和樹は何も言わなかった。言えなかった……そんな荒唐無稽な可能性、和樹が言えるわけなかったのだ。
「対策としましては、先程の少年の件と同様に、我が国の方面ということですから、先程の件も重要性を増します。関連しているかも知れませんからね」
「そうですな。これは我々二国だけで対処出来る問題とも言えなさそうです。ひとまず我々の間にあるいくつかの国に協力を求め、この二件に対する同盟やらを作らなければいけません」
「とゆうわけで、そうですね、早速、私たちの帰国後私とローレンツ様……で交渉しに行くこととしましょう、いいですね?」
「勿論ですとも!」
ローレンツは恰幅のいいその身体を揺らし、誇らしげに承諾した。
話が早いな。外交官同士の距離が近い、親密であるためか。
「うむ、これにて会談を締めくくろうか。いや、いい話が出来た。細かな対策はおいおい決めていけば良い。とにかく今は、問題が起こっている可能性のある街道、地域を押さえ、次なる問題が起こるのを監視しよう、ということだな」
と、ラウロはさりげなくではあるが、和樹に分かりやすいようにまとめ、話を終えた。
そのあとはなんとなくの雰囲気で会談を終わらせ、和樹とダニィルは宿泊部屋に戻ってきた。
部屋の前でダニィルと別れ、静かな部屋に入った。
「ぷはあ!」
と入るなり息を吐き出す。
そのままふかふかのベッドに飛び込む。
「気ぃ張るの疲れる! ひどいわ、あんな緊張した雰囲気。ラウロさん? もめちゃくちゃ重々しいオーラ出しているし……大変だったあ……」
そりゃあ大変だったろう。つい先日までただの一高校生だったのだ。重荷も重荷、彼の両肩にかかる責任は、前の世界で言う大統領や、総理大臣並の重さだ。

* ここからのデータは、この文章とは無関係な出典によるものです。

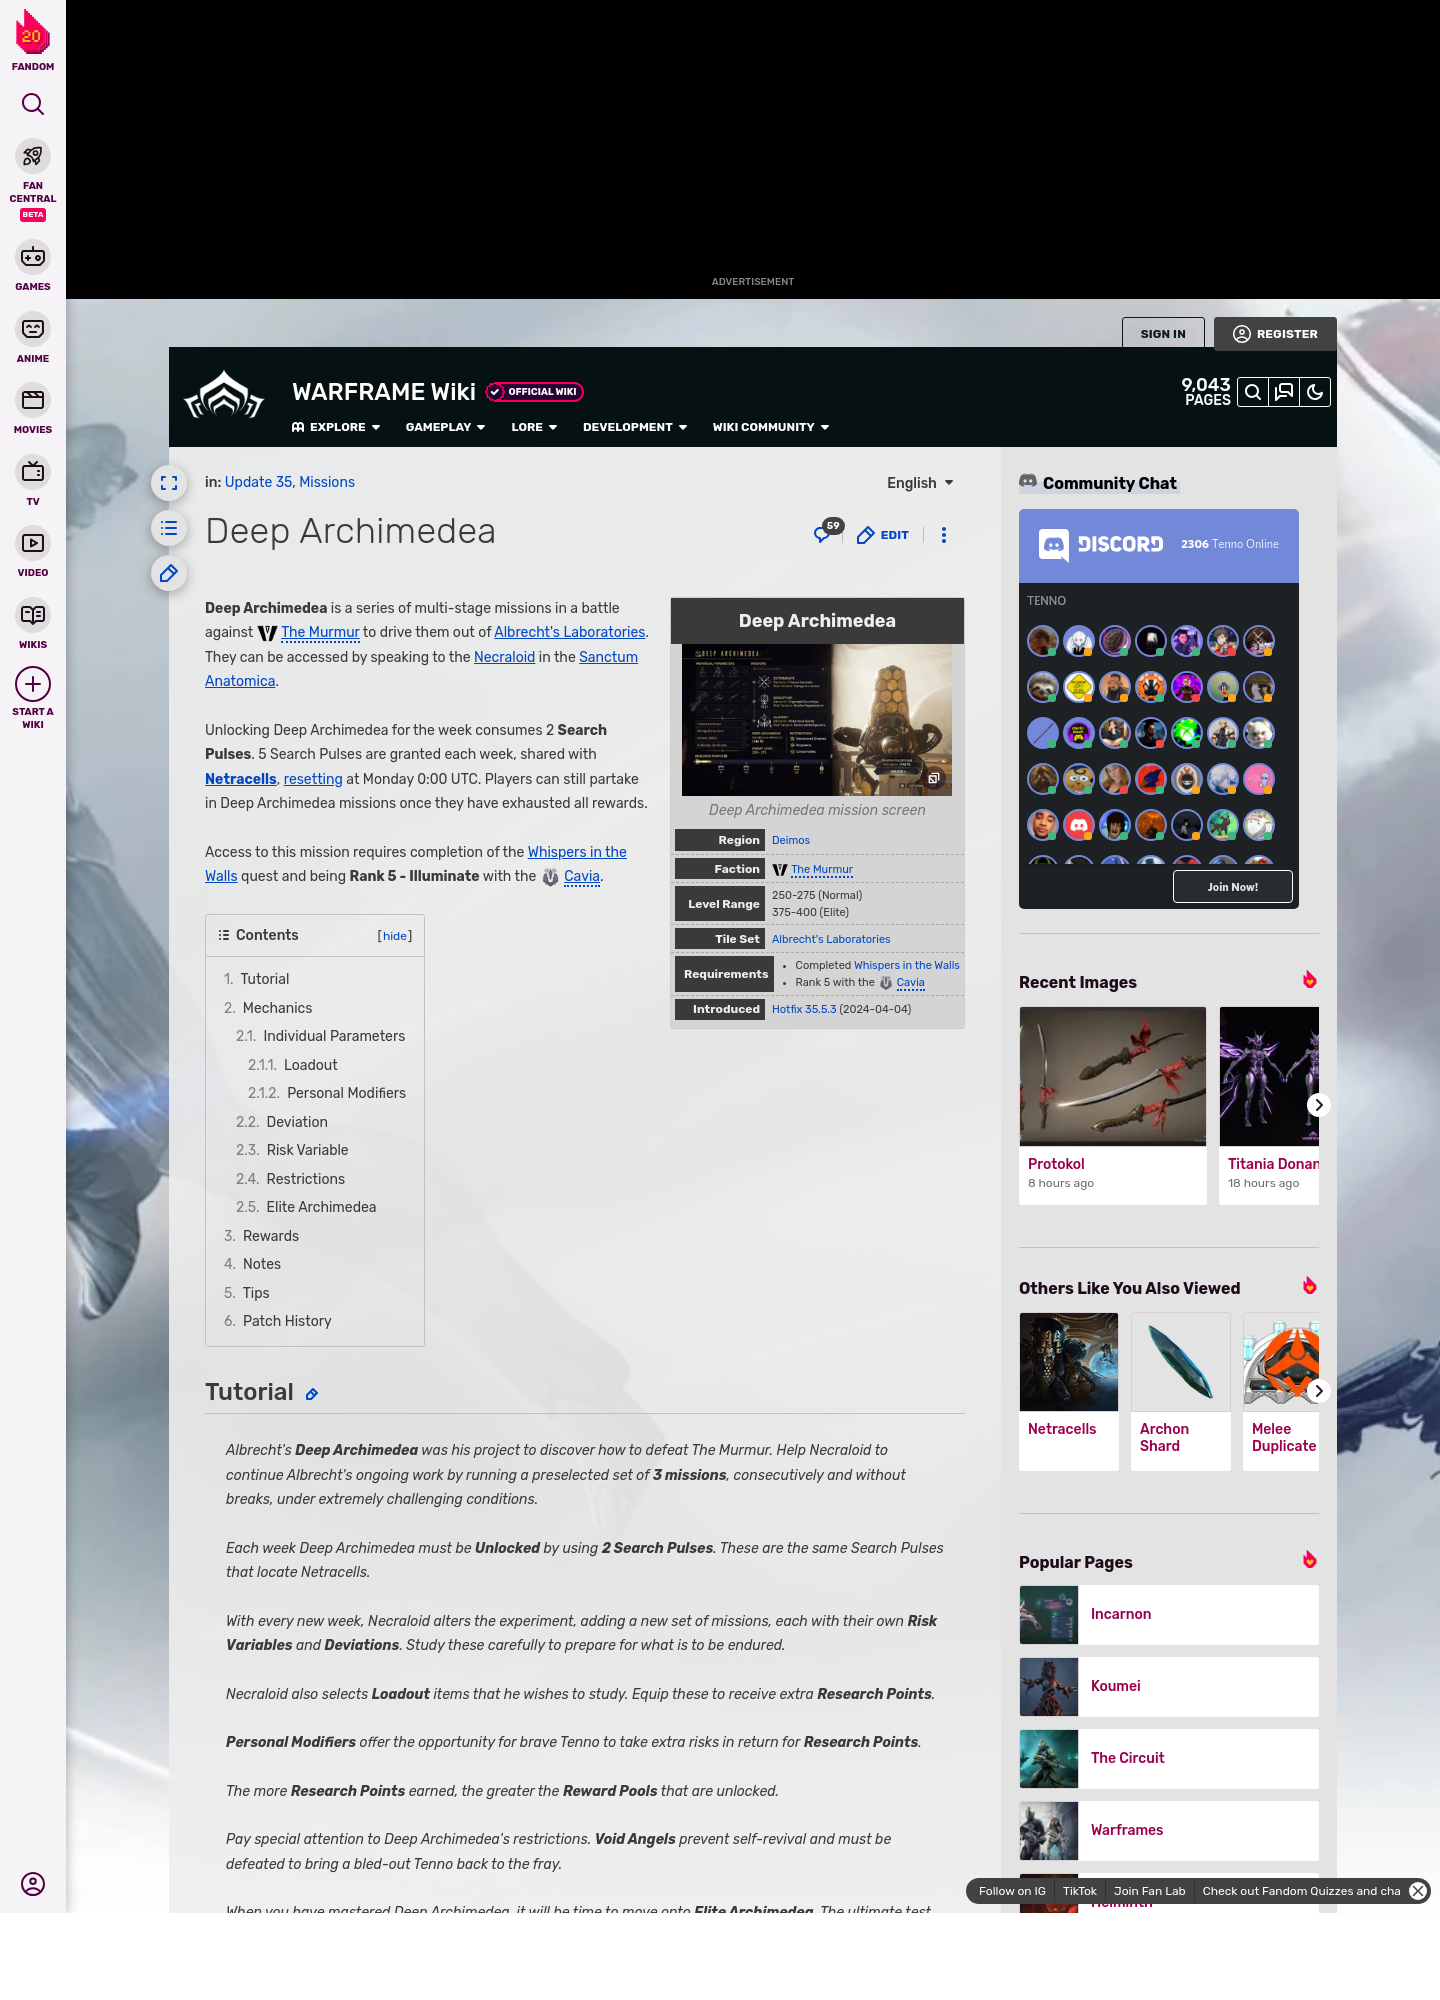Expand the article to full width
Image resolution: width=1440 pixels, height=2000 pixels.
click(169, 483)
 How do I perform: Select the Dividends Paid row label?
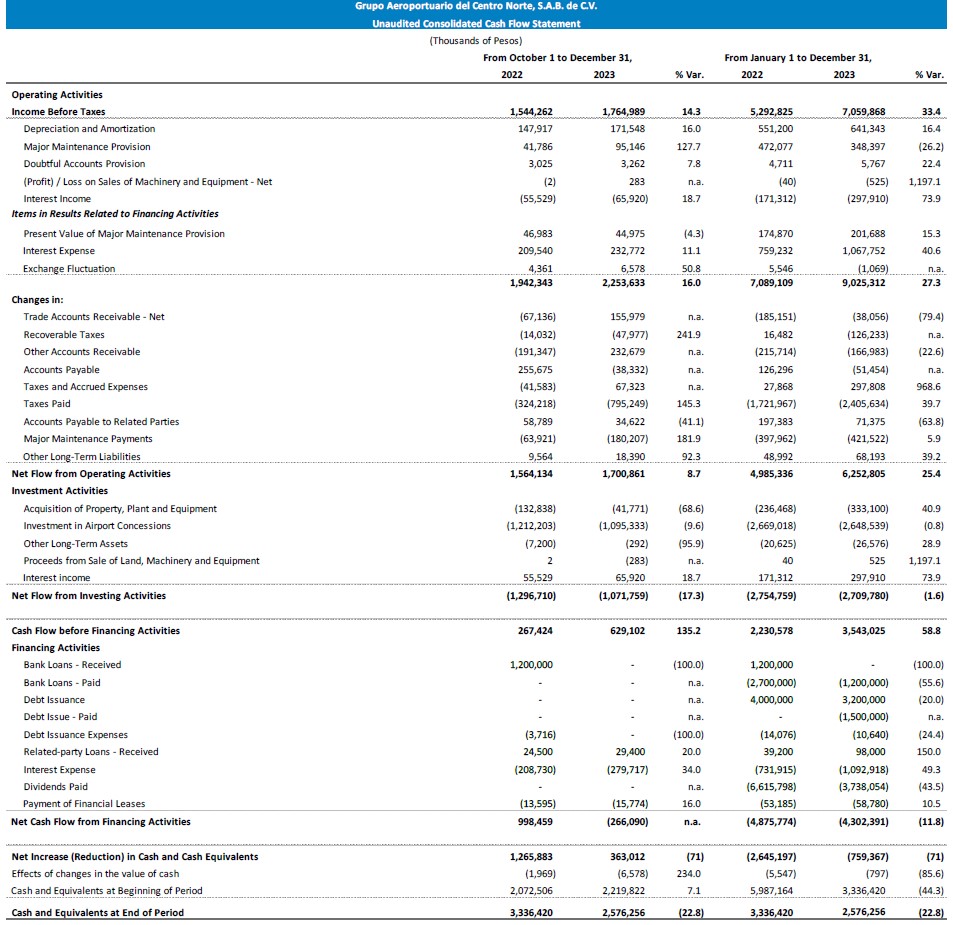pos(55,787)
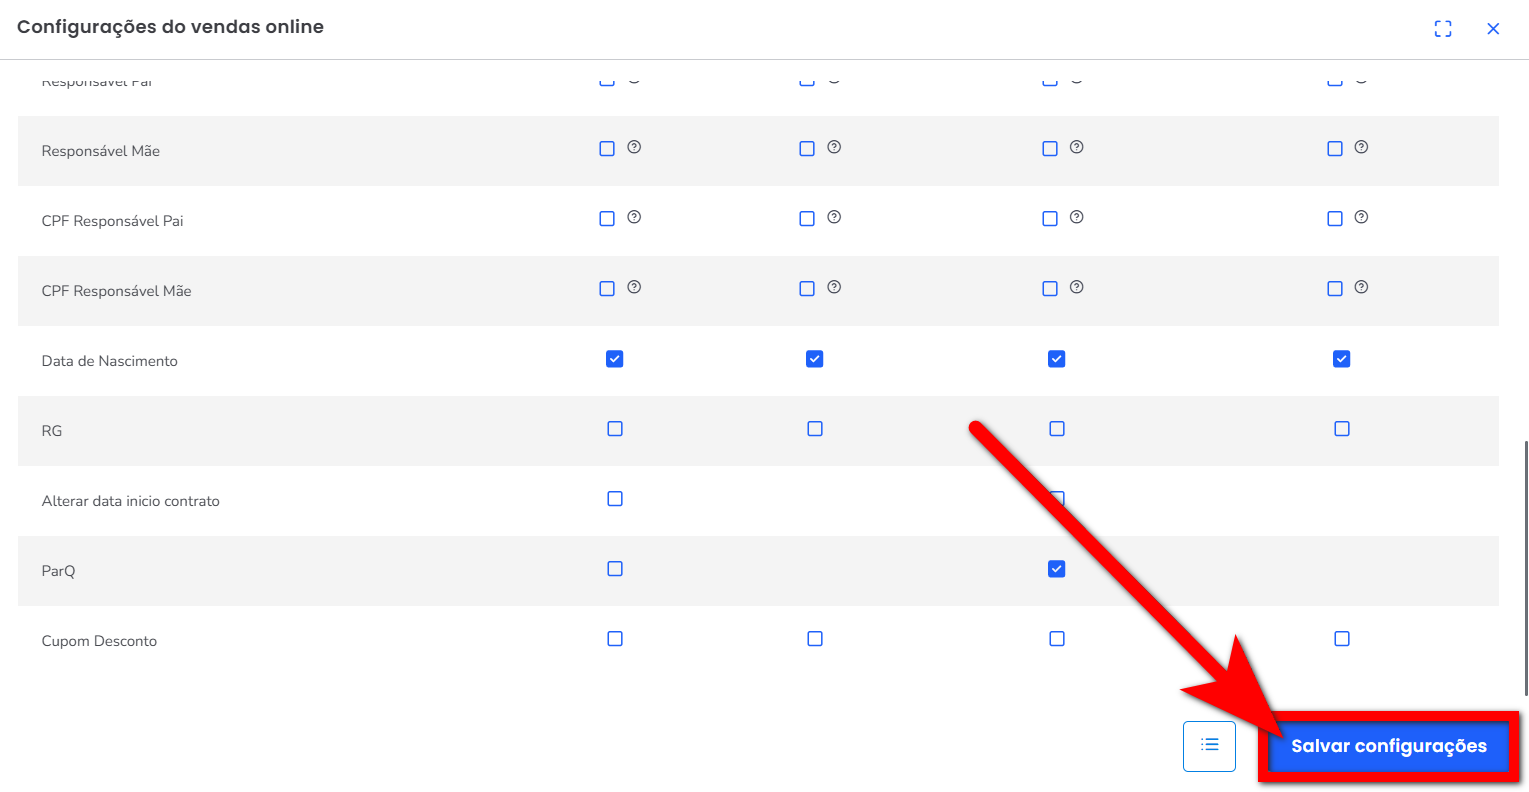Enable CPF Responsável Pai first column checkbox
Image resolution: width=1529 pixels, height=792 pixels.
pos(607,219)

本来ならば、こんなに多くを背負わせるつもりではなかったのだが……上手くいかないものだ。
和樹はおもむろに掛け布団を上げ、中に入った。うつ伏せになって呟く。
「ふうー。やっと落ち着ける」
枕に突っ伏しているからもごもごとしか聞こえないが、大体こういうことを言っているようだ。
「暇だ……」
突っ伏して、そのあとすることがない。会談の前にも起こっていたことだ。違うところはといえば、疲れたとはいえ、会談前にいくらか寝てしまっているところか。そう、眠気など消えているのだ。
寝転んでいても寝られない。
退屈は人を殺す、とはよく言ったものだ。
暇を持て余した和樹は、窓辺にもたれ、外の風景を楽しみ始めた。後で絵に描きおこすつもりなのかもしれない。
まあ、精々、つかの間の平和を楽しんで頂こうか。